• Exercise description: Every line holding "Switch" should be copied from the records below.

• Record extracts:
——————
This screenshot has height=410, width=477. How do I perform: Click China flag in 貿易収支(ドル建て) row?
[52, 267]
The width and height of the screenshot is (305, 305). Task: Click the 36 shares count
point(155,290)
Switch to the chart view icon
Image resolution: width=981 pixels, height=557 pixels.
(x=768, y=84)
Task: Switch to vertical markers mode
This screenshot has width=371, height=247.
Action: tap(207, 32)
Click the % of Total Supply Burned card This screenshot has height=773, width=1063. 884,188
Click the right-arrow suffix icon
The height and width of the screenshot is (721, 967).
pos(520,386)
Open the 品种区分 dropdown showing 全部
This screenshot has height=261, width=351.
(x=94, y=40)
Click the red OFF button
——————
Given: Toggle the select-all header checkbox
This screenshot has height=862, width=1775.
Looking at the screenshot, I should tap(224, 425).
——————
• Worked solution:
Switch to the chart view icon
Task: Switch to vertical markers mode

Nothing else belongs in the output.